### Task goal
Among the lines of the records below, copy those that hold the word "menu".

START Source data

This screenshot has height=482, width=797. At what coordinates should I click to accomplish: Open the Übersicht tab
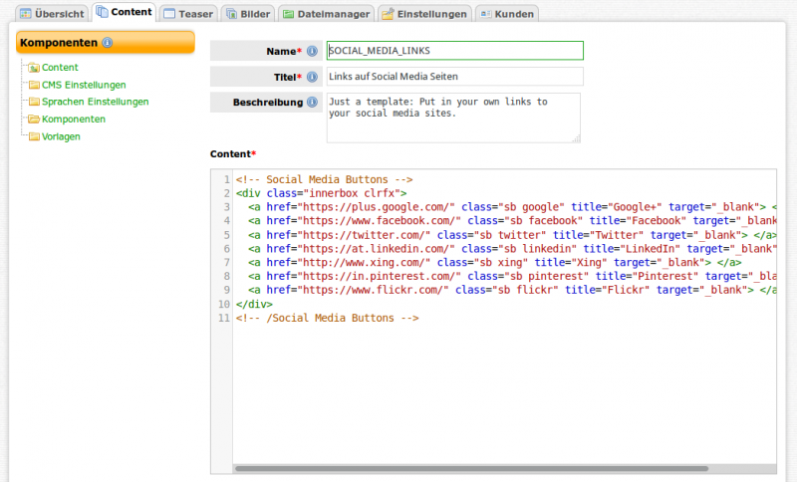pos(51,14)
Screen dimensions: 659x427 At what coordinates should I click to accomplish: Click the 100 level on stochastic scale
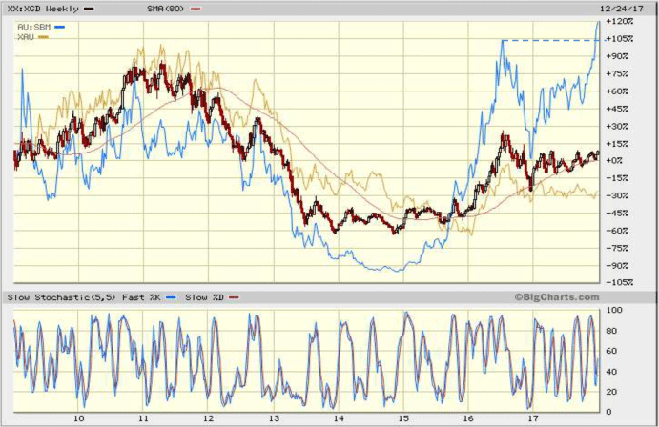(x=613, y=311)
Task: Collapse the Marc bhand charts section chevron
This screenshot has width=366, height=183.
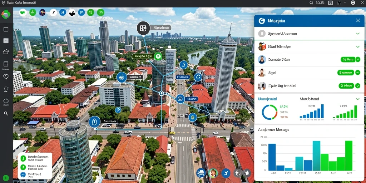Action: 357,99
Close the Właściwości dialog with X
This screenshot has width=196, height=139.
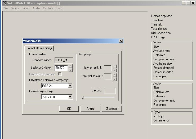click(x=121, y=41)
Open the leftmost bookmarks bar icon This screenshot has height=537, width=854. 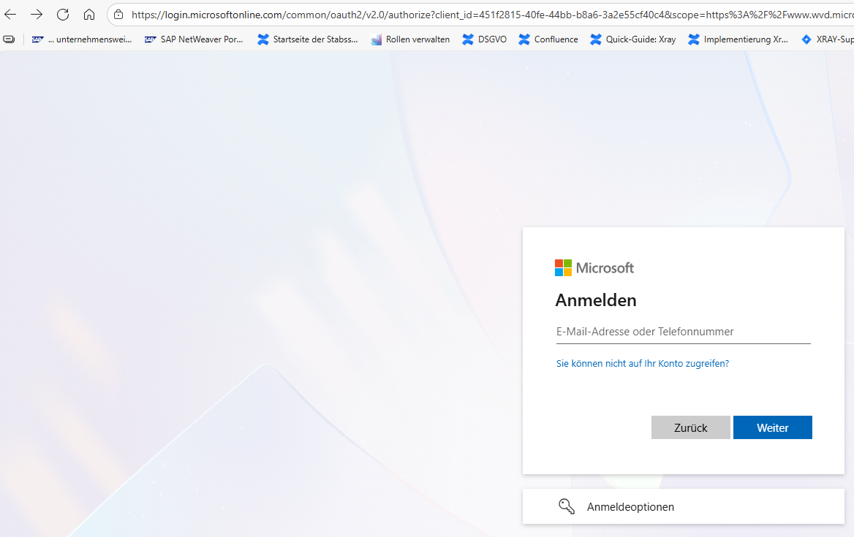[x=10, y=39]
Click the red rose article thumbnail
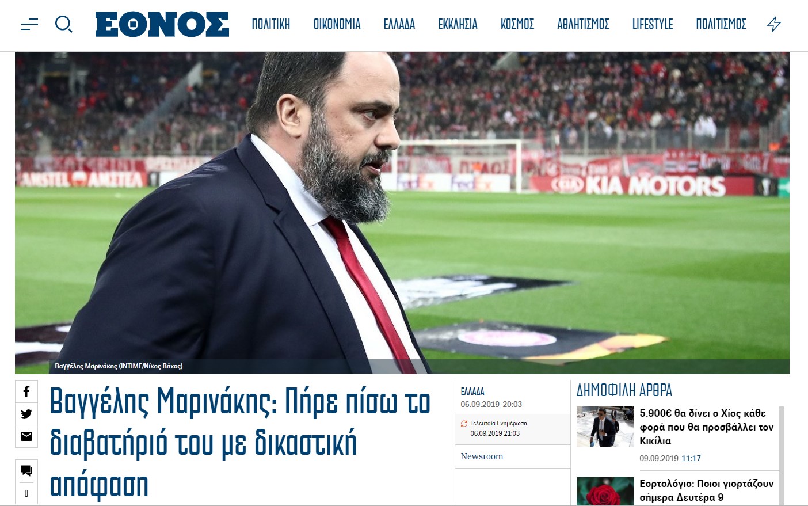 coord(605,491)
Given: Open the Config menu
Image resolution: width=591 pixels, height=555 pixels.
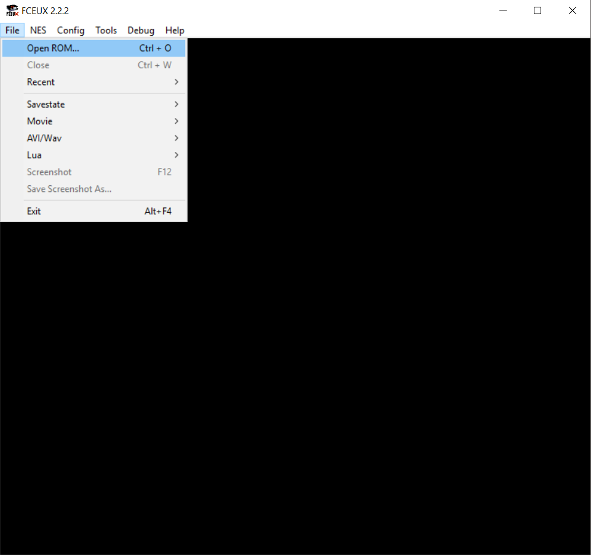Looking at the screenshot, I should (x=71, y=30).
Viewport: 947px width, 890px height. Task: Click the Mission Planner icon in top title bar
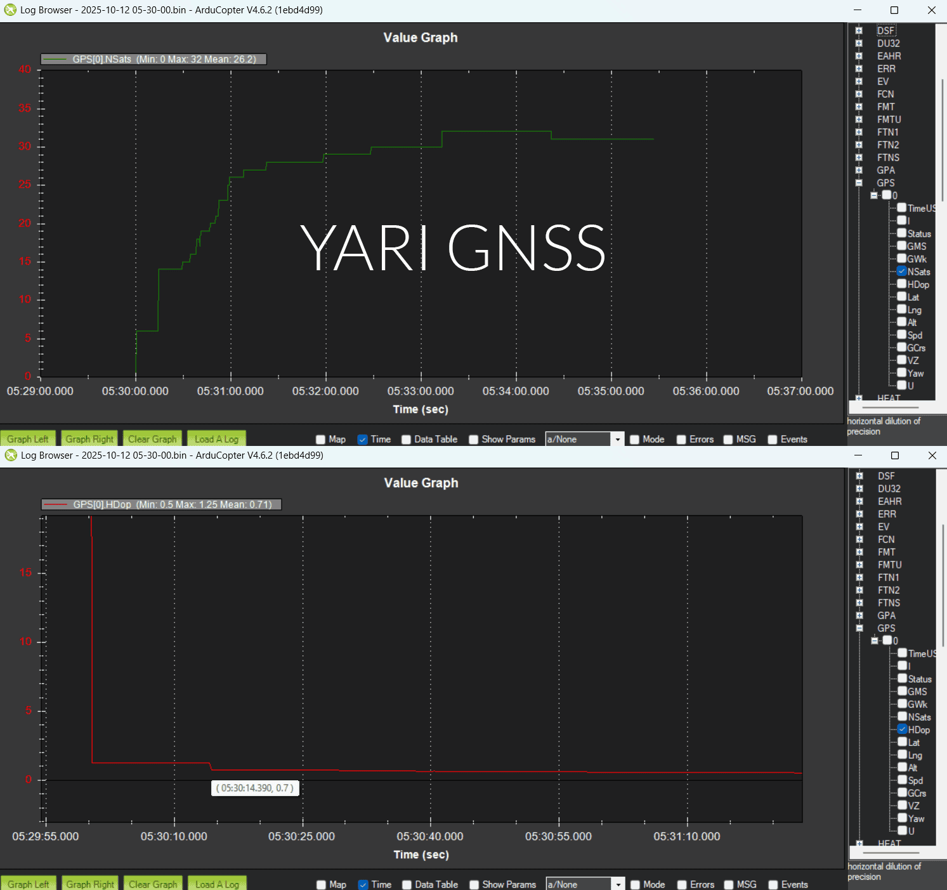[10, 10]
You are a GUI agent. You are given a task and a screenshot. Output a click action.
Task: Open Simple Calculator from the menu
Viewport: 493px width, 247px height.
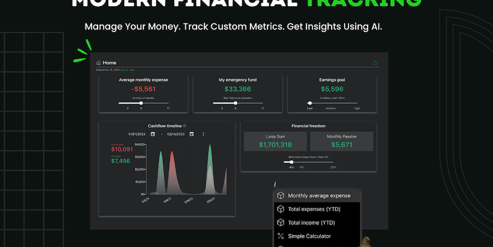pyautogui.click(x=309, y=236)
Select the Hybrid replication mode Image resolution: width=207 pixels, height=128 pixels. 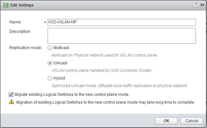tap(50, 78)
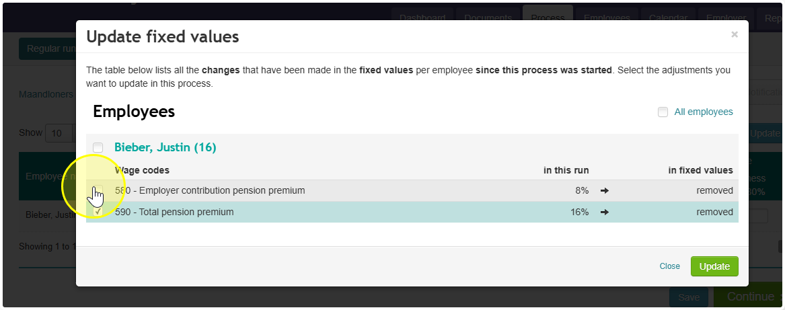Viewport: 785px width, 310px height.
Task: Open the Show entries dropdown
Action: (x=60, y=133)
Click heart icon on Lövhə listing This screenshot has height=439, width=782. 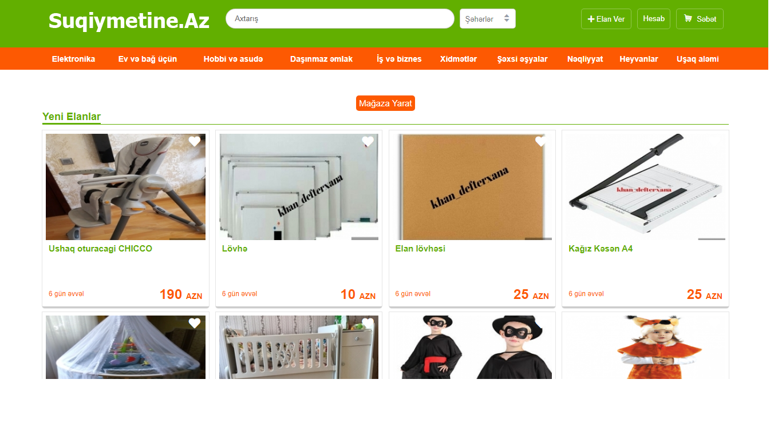(368, 141)
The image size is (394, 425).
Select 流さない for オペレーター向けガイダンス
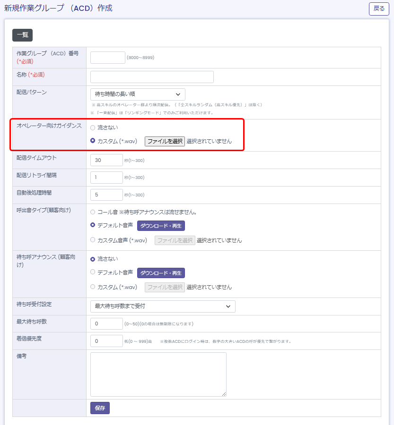point(93,128)
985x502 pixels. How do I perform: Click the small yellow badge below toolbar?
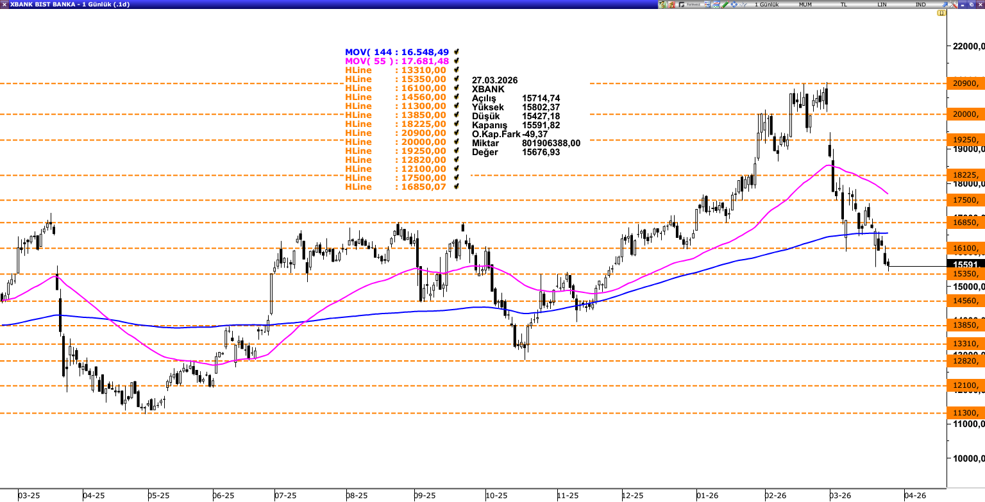tap(941, 13)

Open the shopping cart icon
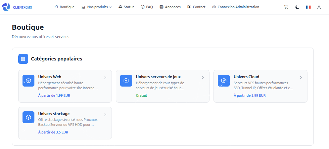click(286, 7)
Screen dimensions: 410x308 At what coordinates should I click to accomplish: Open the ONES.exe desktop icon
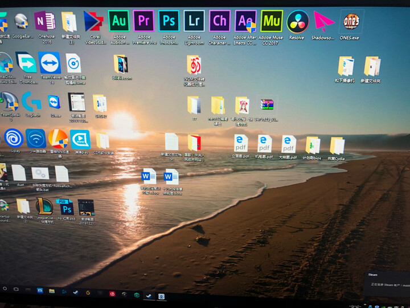point(352,22)
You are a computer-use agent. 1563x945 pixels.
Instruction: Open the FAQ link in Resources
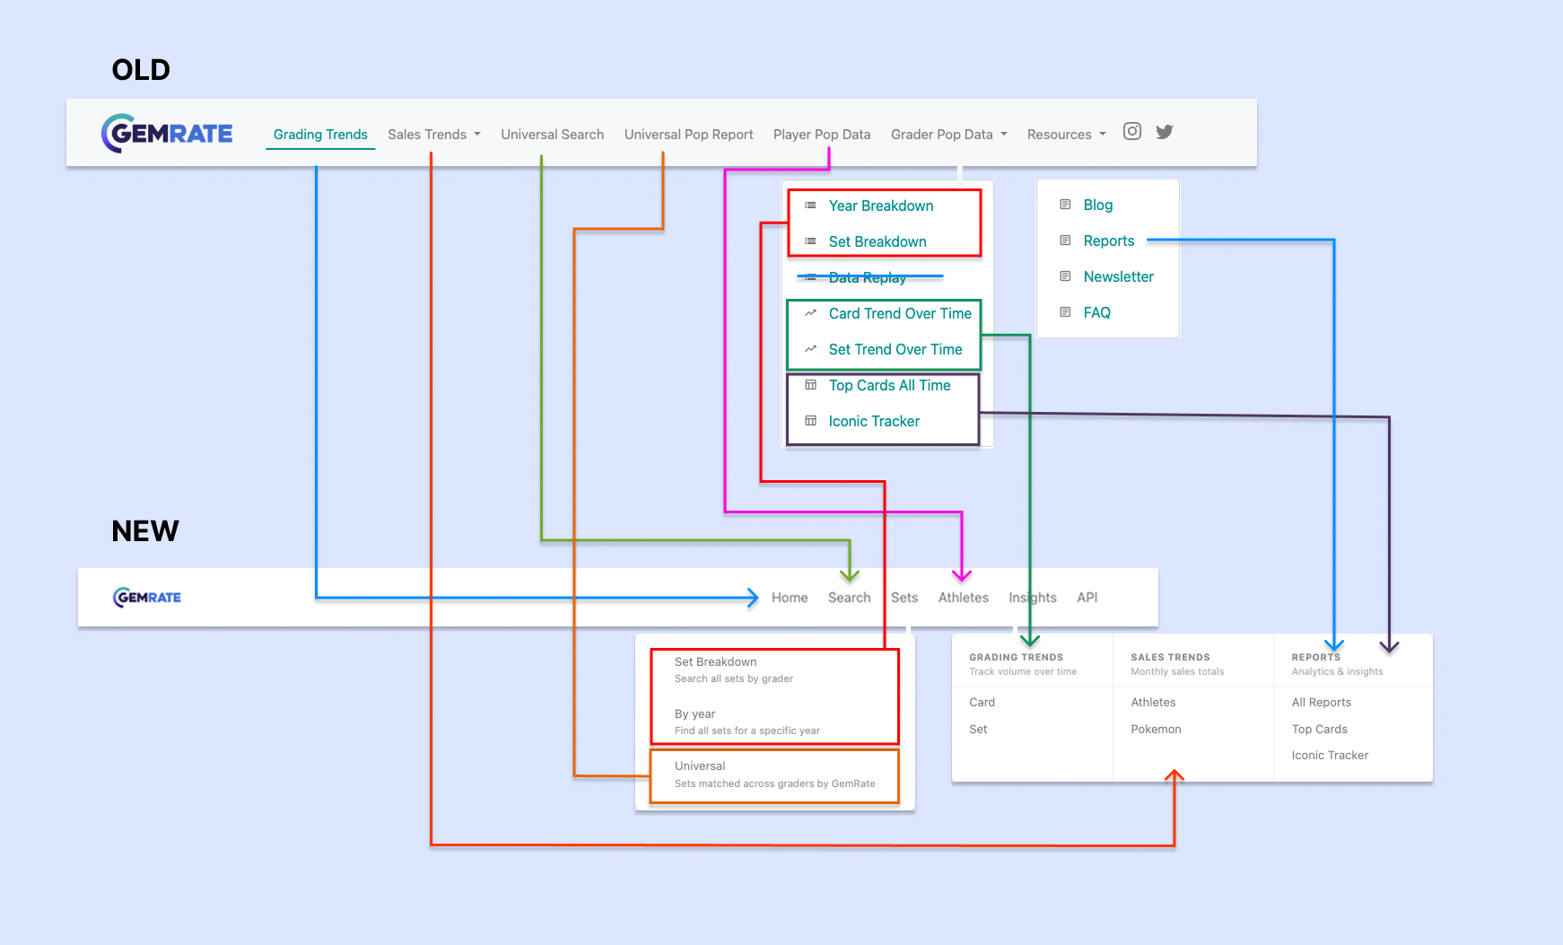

END Source data

### Expected answer
Given: Open the Config menu
Task: Open Simple Calculator from the menu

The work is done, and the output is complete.